(Saved data entries)

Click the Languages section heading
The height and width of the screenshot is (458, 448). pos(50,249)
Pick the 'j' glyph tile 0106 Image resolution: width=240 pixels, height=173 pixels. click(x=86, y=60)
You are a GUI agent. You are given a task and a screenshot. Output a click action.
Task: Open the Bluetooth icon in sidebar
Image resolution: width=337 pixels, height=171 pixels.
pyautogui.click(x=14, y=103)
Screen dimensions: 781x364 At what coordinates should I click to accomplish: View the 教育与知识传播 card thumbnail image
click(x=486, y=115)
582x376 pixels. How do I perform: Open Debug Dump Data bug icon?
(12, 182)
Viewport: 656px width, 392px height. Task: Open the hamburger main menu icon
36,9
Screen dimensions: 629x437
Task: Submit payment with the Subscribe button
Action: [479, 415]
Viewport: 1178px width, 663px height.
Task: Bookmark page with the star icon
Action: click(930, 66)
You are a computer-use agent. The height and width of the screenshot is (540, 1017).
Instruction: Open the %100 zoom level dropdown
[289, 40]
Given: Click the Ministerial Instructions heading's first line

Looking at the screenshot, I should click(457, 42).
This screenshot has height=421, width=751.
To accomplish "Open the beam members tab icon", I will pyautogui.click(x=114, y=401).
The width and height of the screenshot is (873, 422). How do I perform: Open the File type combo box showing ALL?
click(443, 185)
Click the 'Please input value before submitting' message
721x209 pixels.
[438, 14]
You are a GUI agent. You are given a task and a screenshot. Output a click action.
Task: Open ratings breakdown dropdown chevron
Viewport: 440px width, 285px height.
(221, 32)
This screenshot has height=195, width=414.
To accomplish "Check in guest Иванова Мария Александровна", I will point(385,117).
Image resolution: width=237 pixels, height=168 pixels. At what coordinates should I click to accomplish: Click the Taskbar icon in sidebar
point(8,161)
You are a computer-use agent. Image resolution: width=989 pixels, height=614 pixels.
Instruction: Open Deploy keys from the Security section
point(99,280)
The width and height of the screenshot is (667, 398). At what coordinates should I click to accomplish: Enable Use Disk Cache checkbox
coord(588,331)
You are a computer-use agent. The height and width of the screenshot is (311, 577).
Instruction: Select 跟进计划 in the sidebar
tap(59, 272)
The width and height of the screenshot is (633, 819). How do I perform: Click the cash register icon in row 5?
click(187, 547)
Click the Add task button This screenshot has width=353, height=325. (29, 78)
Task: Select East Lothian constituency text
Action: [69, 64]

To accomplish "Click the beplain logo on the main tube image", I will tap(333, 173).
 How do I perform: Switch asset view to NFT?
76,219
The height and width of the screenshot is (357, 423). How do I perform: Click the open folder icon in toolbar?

Problem statement
Please quote nothing but the lines from the line with "The width and height of the screenshot is (633, 819)." through the end of the data above, exactly as written, ends included.

Solved problem
The width and height of the screenshot is (633, 819). How do I perform: Click the cash register icon in row 5?
click(187, 547)
Click the Add task button This screenshot has width=353, height=325. (29, 78)
Task: Select East Lothian constituency text
Action: [69, 64]

To accomplish "Click the beplain logo on the main tube image", I will tap(333, 173).
 How do I perform: Switch asset view to NFT?
76,219
The height and width of the screenshot is (357, 423). How do I perform: Click the open folder icon in toolbar?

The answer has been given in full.